After a solid first half of the year, commercial and multifamily mortgage originations plunged 13% in the third quarter as the sector started to feel the pinch from rising interest rates.
Commercial and multifamily mortgage originations were down 13% from the same period last year, according to the Mortgage Bankers Association’s (MBA’s) quarterly survey.
“Increasing yields across investment alternatives – including the 10-Year Treasury yield more than doubling during the first nine months of the year – have shifted property financing and values, and it will take time for the market to fully absorb these changes,” said Jamie Woodwell, head of commercial real estate research at MBA. “Volatility has been equally impactful, making the sizing of transactions extremely difficult. The result has been the first of what may be many quarters of depressed borrowing and lending activity.”

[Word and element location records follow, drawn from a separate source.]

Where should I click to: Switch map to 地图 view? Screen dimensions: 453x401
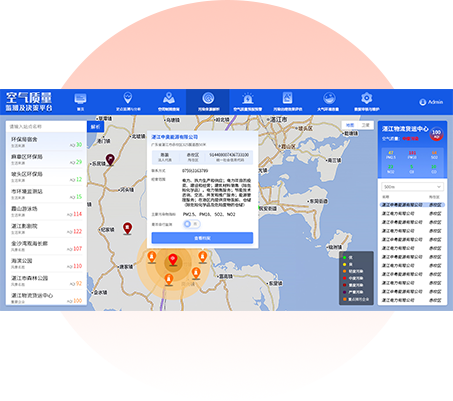(x=350, y=125)
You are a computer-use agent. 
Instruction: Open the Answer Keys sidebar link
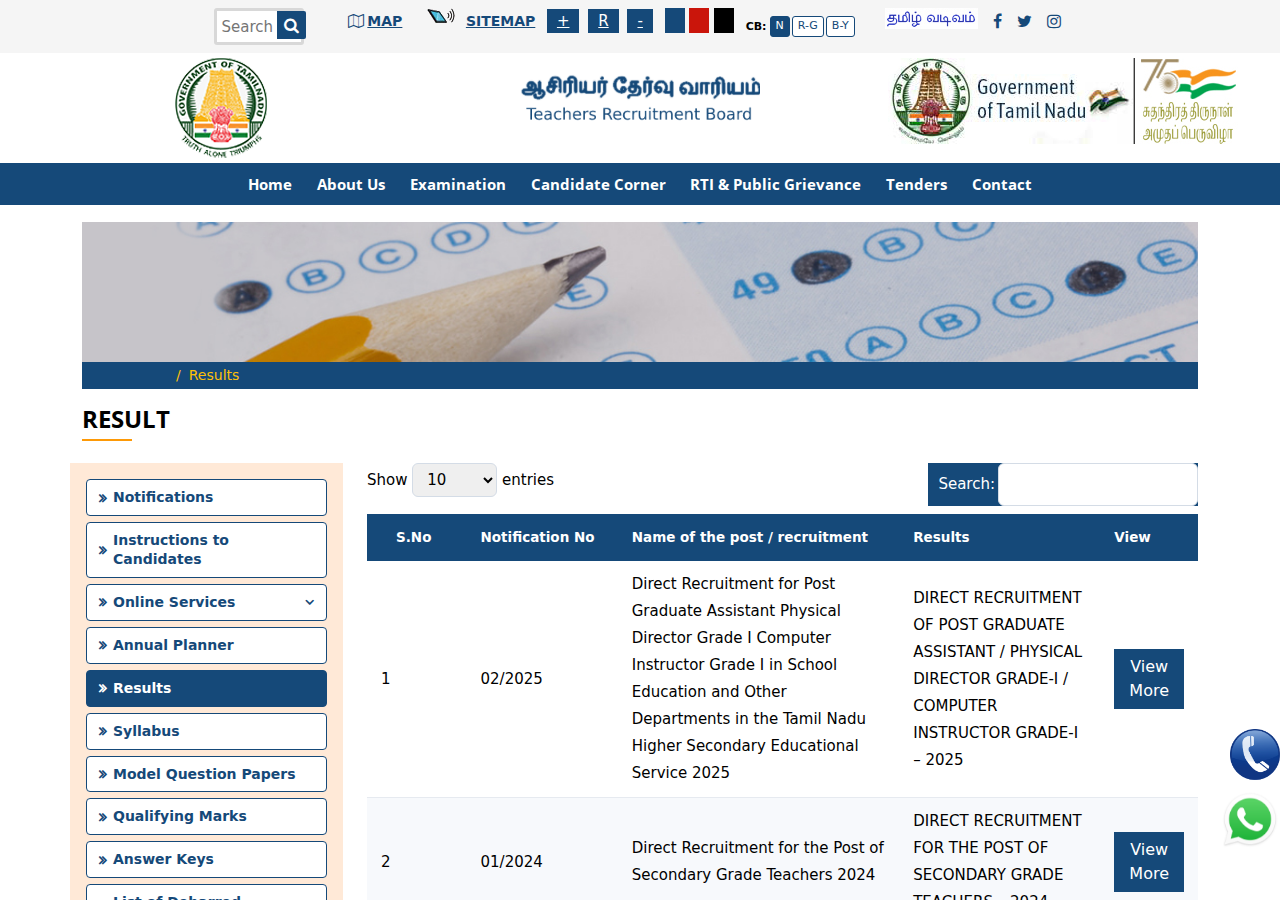point(206,859)
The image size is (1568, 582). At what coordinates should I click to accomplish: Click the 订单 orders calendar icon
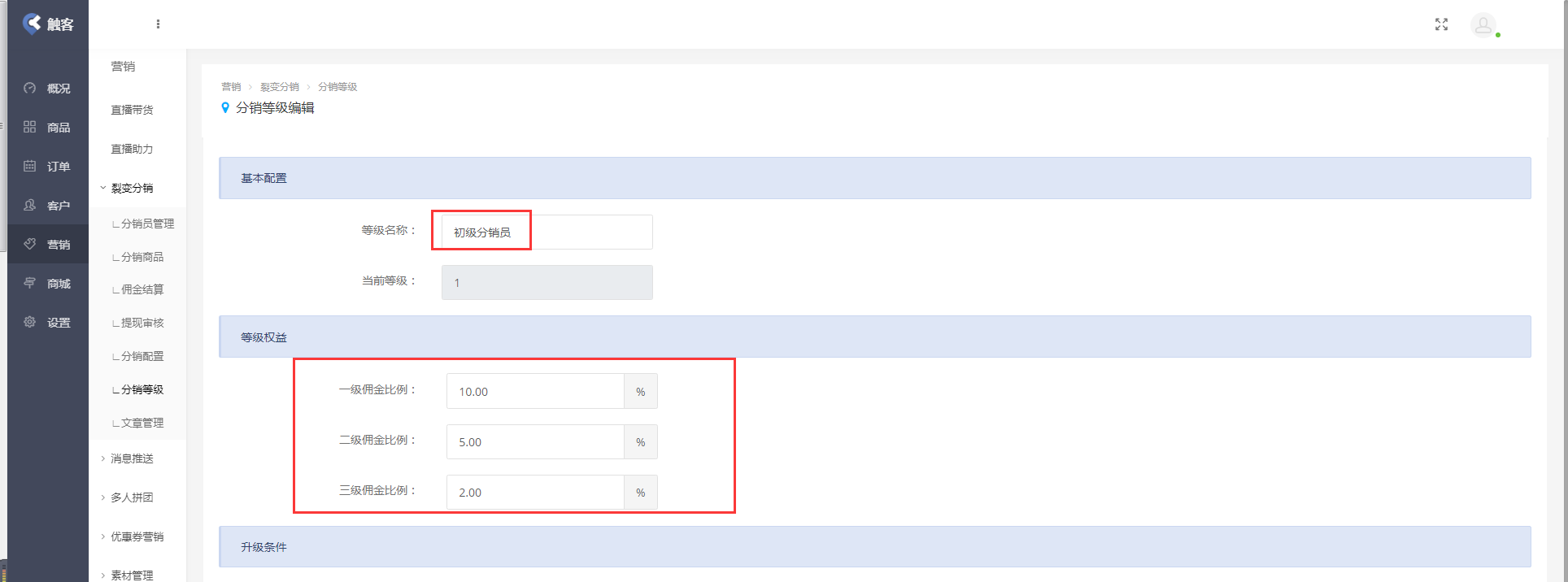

The report showed that the decline in overall lending volumes was led by a fall in originations for office, multifamily, and retail. By property type, office decreased by 44%, multifamily decreased by 16%, retail decreased by 6%, and industrial decreased by 4%. Meanwhile, lending backed by hotel properties jumped 24%, and health care was up by 61% in the third quarter.
Among investor types, the dollar volume of loans originated for commercial mortgage-backed securities (CMBS) plummeted by 71% annually, life insurance company portfolios fell 42%, government-sponsored enterprises (GSEs – Fannie Mae and Freddie Mac) decreased by 15%, and investor-driven lenders dipped 8%. Originations for depositories, on the other hand, grew by 25%.
“Different capital sources have felt the slowdown in different ways – with third-quarter originations in the CMBS market down almost 75% from a year earlier, while originations by banks and other depositories were 25% higher,” Woodwell said. “A broad decline in transaction activity is likely to impact all capital sources, although perhaps not equally.”